> _WHAT YOU ARE ASKED TO DO_: Before copying, set aside the pictures; then restate exactly the lines from the one with "Instruction: Reload the current page" through the last line of the records.

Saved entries
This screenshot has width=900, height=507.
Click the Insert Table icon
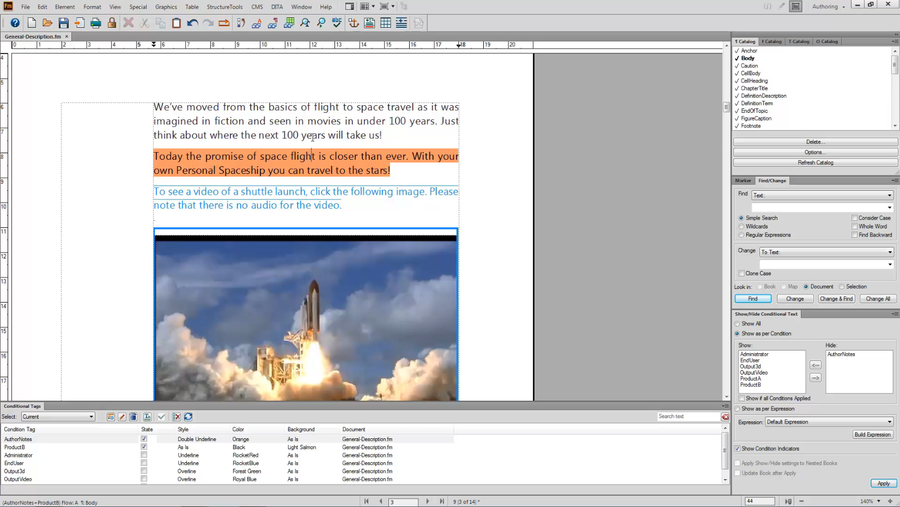pyautogui.click(x=385, y=22)
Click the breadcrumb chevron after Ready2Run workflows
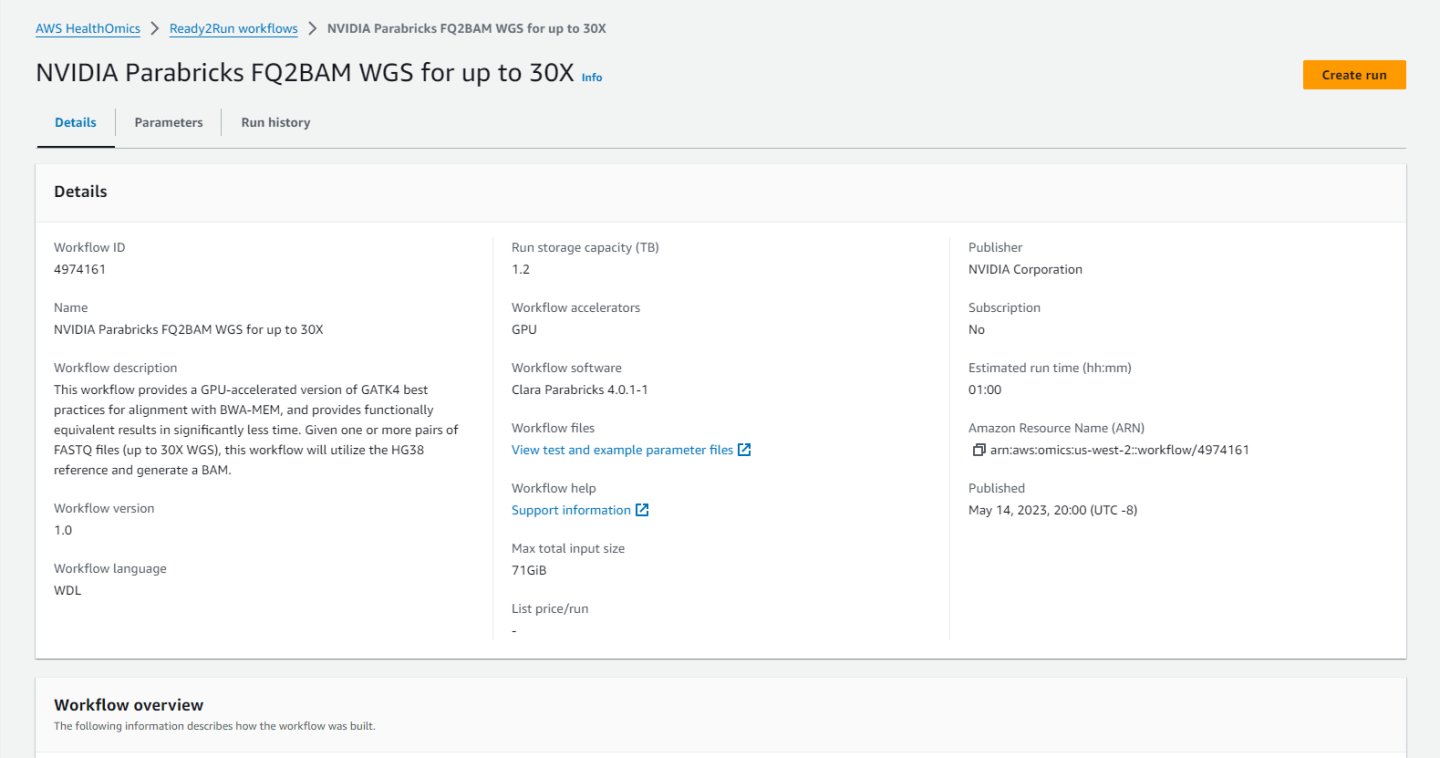The image size is (1440, 758). [x=312, y=29]
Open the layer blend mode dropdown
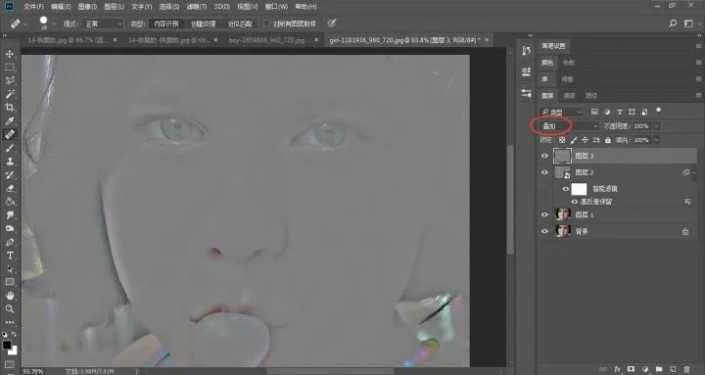705x375 pixels. tap(570, 126)
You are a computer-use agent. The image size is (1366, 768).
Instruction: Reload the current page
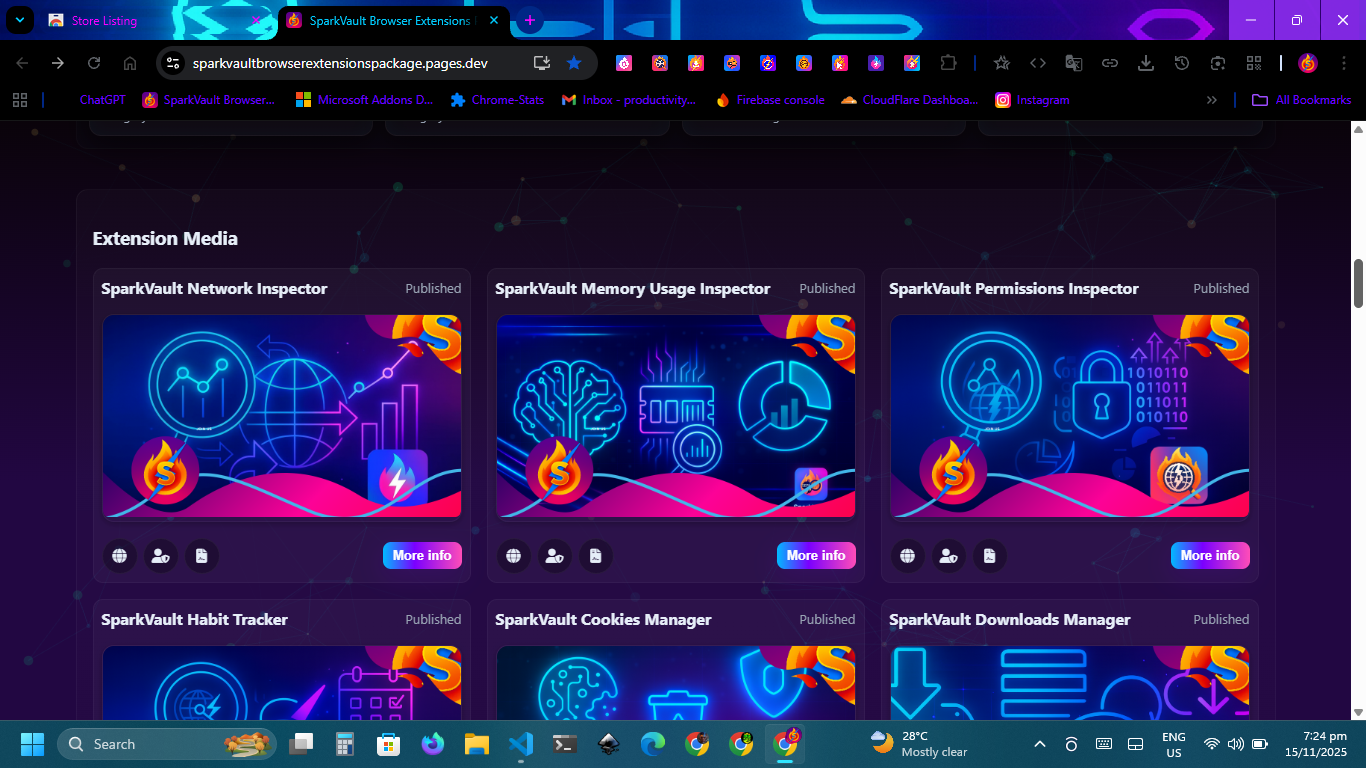[94, 63]
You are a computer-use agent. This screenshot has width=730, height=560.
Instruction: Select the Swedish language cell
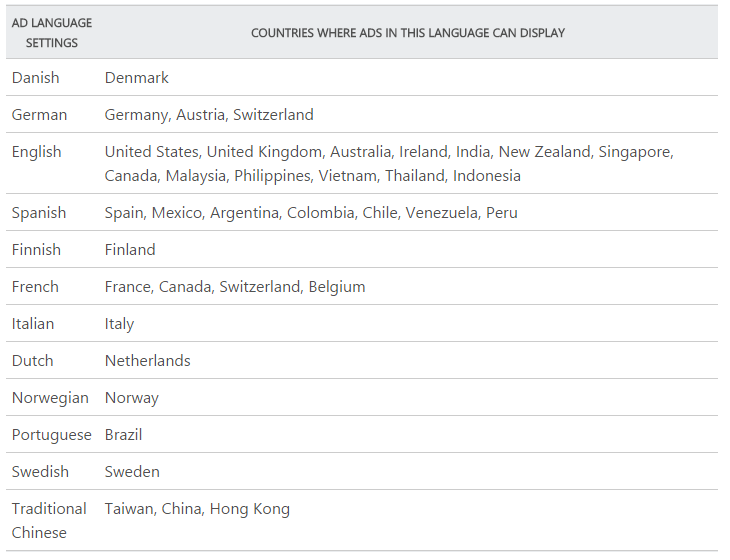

> _RESULT_:
Instruction: Reload the current page
[94, 63]
You are a computer-use agent. This screenshot has width=730, height=560.
Instruction: Select the Swedish language cell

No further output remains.